Trinity Mirror's DB plans closed to new members in January 2003 but they have combined assets of around £1.2bn and pension liabilities of £1.49bn, resulting in a deficit of around £275.2m.
This is up from a deficit of £206.9m at the end of December 2008 and almost double the £145.2m deficit recorded at the end of June last year, despite the value of the assets increasing by £6.2m over the period.
The company attributed the rise in the pension deficit to a £106.5m increase in liabilities, "driven by a fall in corporate bond rates and an increase in inflation which have contributed to the real discount rate falling by 0.75% from 3.75% to 3.00%".
However, Towers Perrin noted Trinity Mirror is not alone in seeing the fall in bond yields has caused pensions deficits to swell, as the consultancy firm claimed deficits have nearly tripled in size since the start of 2009 from £25bn to £70bn.
John-Paul Augeri, principal at Towers Perrin, said: "Although pension deficits already looked pretty alarming, the blow to company financials has so far been cushioned by corporate bond yields that were driven up during the credit crisis. Now that yields are starting to move back towards historic levels the outlook for pension balance sheets could be bleak. This is likely to be of serious concern to senior management, particularly if the trend continues into the year end accounting season."
The firm also suggested the increasing liabilities appearing in balance sheets could trigger a renewed interest in pension fund buyouts, which have slowed this year as prices have risen.

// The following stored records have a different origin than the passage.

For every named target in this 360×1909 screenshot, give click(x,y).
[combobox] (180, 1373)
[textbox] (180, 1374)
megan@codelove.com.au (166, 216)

Augeri said: "If the hit to their accounts is reduced, senior management may be more willing to take decisive action - even if the absolute cost of buyout remains the same. We may see the market, which has been relatively quiet so far this year, become much busier."
Further details Trinity Mirror's results showed five of the DB pension schemes - the Mirror Group Pension Scheme; the MGN Past Service Pension Scheme; the MGN Pension Scheme; the Trinity Retirement Benefit Scheme and the Midland Independent Newspapers Pension Scheme (MIN) - together represent more than 96% of the total value of the scheme's assets.
Figures showed the Mirror scheme and MGN past service scheme have a combined deficit of £176.7m, while the MGN scheme and MIN pension funds have shortfalls of £83.1m and £15.4m respectively while the Trinity scheme has a small surplus although its triennial valuation is scheduled for 30 June 2009.
Going forward, the firm revealed it expects contributions to the DB schemes to reach £35m in 2009 - including current service costs of around £16.5m - with an increase to between £40-50m a year from 2010.
Meanwhile, the National Society for the Prevention of Cruelty to Children (NSPCC) has confirmed it is closing its defined benefit (DB) scheme to existing members in an effort to keep the £20m pension shortfall at a manageable level.
Ian Chivers, director of finance, at the charity, said: "Regrettably we have had to close the final salary pension scheme because of the extent of the scheme liabilities and the level of financial risk this presented the Society. By closing the scheme to further accruals we have achieved a still significant but much more manageable scheme deficit and as a result the pensions our members have earned to date will be much more secure."
Following the closure around 900 staff will be transferred into the organisation's stakeholder pension scheme, with the NSPCC confirming it is putting in place transition arrangements for the transfer.